Category Archives: Lucene

why create jSearch?

One of the comments posted to the blog entry introducing jSearch asked why I thought it needed to be created when a tool like nutch already exists. nutch is a massive undertaking, it’s aim is to create a spider and search engine capable of spidering, indexing and searching billions of web pages while also providing a close shave and making breakfast. nutch wants to be an open source version of google. I created jSearch to be a smaller version of google, indexing single websites or even subsections of a website; more like a departmental or corporate spider, indexing and searching system. If you download the application, you’ll see that jSearch provides some of the same functionality that google does: cached copies of web pages, an XML API (using REST intead of SOAP), logging and reporting of searches and content summarization. Sure, you could use the google web api to provide the same search on your own site, but then you’re limited to the number of searches that google allows per day (1000) with the API, you’re making calls over your WAN to retrieve search results and you have less control (ie: you couldn’t have google index your intranet unless you purchased their appliance).

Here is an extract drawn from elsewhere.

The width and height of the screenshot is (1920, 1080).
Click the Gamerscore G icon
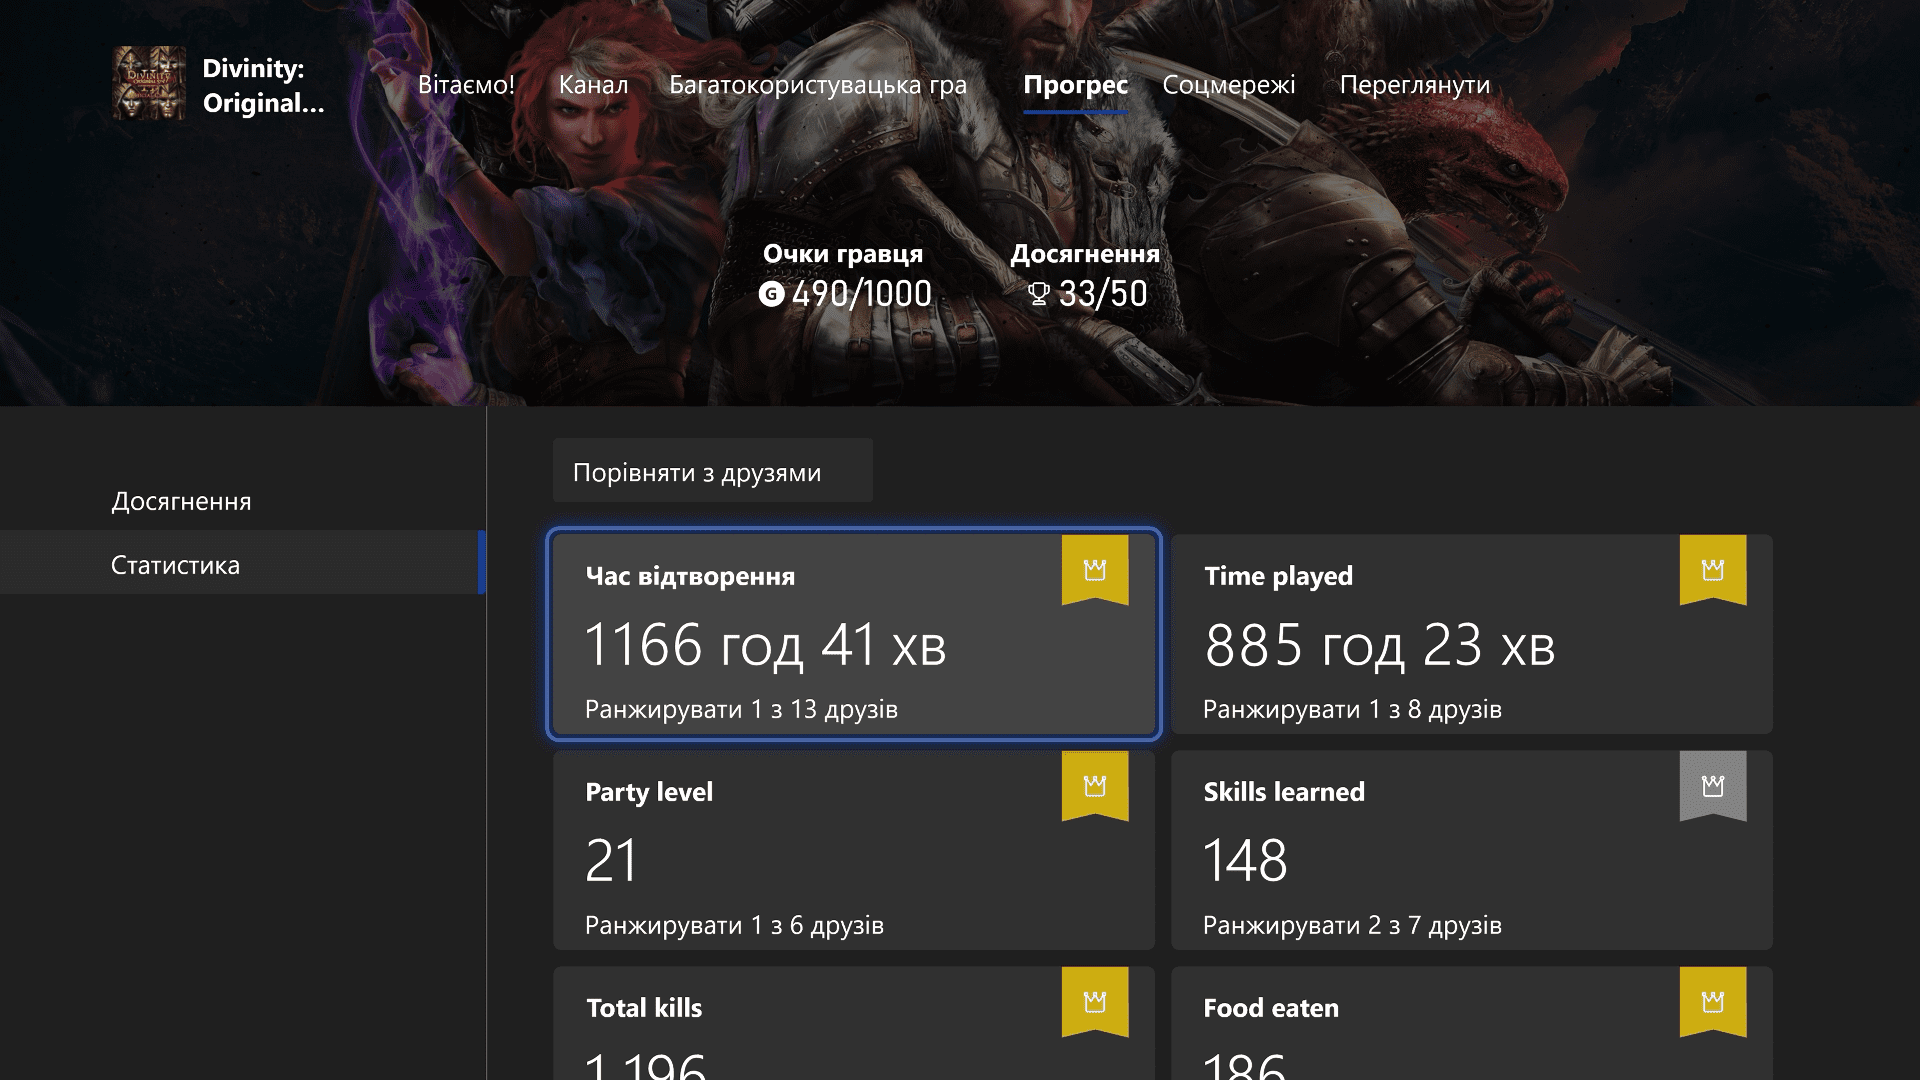coord(771,294)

The second reason I created jSearch was that it was and is an interesting problem to work on. I now have a unique appreciation for the problems that google (or any other company that has created a spider and search engine) has faced. Writing a spider is not a trivial task. Creating a 2 or 3 sentence summary of an HTML page (technically called ‘Text Summarization’) is a topic for master’s thesis. And putting a project like this together becomes a study of the various frameworks for search (Lucene), persistence (Hibernate), and web application development (Struts), which is software engineering.

And really, why not? I enjoyed it. It was interesting and I learned something along the way and I plan on using it.

Wanted: Extracting summary from HTML text

As part of a project I’m working on I need to extract content from an HTML page, in some sense creating a short 200 character summary of the document. Google does a fantastic job of extracting text and presenting a summary of the document in their search listings, I’m wondering how they do that. Here’s the process I’m using right now:

a) Remove all of the HTML comments from the page (ie: <!– –>) because JavaScript is sometimes inside comments, which sometimes includes > and or < which causes (d) to fail

b) Remove everything above the <body> tag, because there isn’t anything valuable there anyway.

c) Remove all the &lta href… > tags, because text links are usually navigation and are repeated across a site… they’re noise and I don’t want them. However, sometimes links are part of the summary of a document… removing a link in the first paragraph of a document can render the paragraph unreadable, or at least incomplete.

b) Remove all the HTML tags, the line breaks, the tabs, etc.. using a regular expression.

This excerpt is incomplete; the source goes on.